This weekend marks the release of writer/director Ted Geoghegan’s third feature Brooklyn 45, now streaming on Shudder after a successful festival run earlier this year. Set in a single room over the course of one bitter cold night between Christmas and New Years Eve in 1945, a small group of war buddies get together to support an old friend…and commune with the dead in an impromptu seance. Naturally, the night does not go as planned. Secrets are revealed, morals are tested, and the group is visited by a ghost or two.Â
We sat down ahead of the release of Brooklyn 45 to talk with Ted Geoghegan about the process of fleshing out his military-focused story with his father (a retired U.S. Air Force Staff Sergeant), why he enjoys working in specific periods of time, and what lessons modern American can learn from Post-WWII America.
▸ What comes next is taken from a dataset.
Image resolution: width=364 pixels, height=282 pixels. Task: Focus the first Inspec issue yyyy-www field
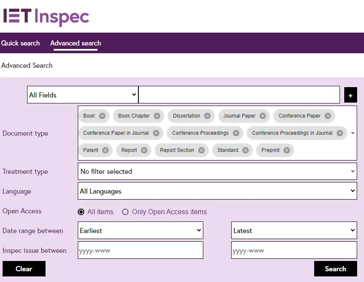pyautogui.click(x=140, y=250)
“I, like most genre film fans, adore practical effects and want to do as much of my effects in-camera as humanly possible.”
NOFS: Your movies are always set in very specific periods of time. What is it about period pieces that attract you?
Ted Geoghegan: I’m not a very big fan of the present, so any opportunity I have to escape it, I’m going to take. I’m also not the biggest fan of modern cinema, so making films set in different eras affords me the ability to play with bygone tropes – like the melodrama in WE ARE STILL HERE or the stage-like setting of BROOKLYN 45. The main thing for me is that I want to keep fresh, and by skipping through time, I feel like it gives me an opportunity to continually tinker with new ideas.Â
NOFS: When you’re sitting down to write a new screenplay, is the era something you already have in mind, or does that come naturally as the story progresses?
Geoghegan: I typically come up with a loose idea of what I’d like the film’s core concept to be, and then pick an era that I think would work best with it. For BROOKLYN 45, I knew I wanted to do a real-time seance, and as I dug through eras in U.S. history, I found myself drawn back, time and time again, to the early post-war era… after Hitler was dead, but before everyone moved out to the suburbs and settled into the Leave It To Beaver life. It was an untapped time that we don’t see much of in art, and I thought that the metaphoric ghosts that people carry with them after a war was perfect for the concept.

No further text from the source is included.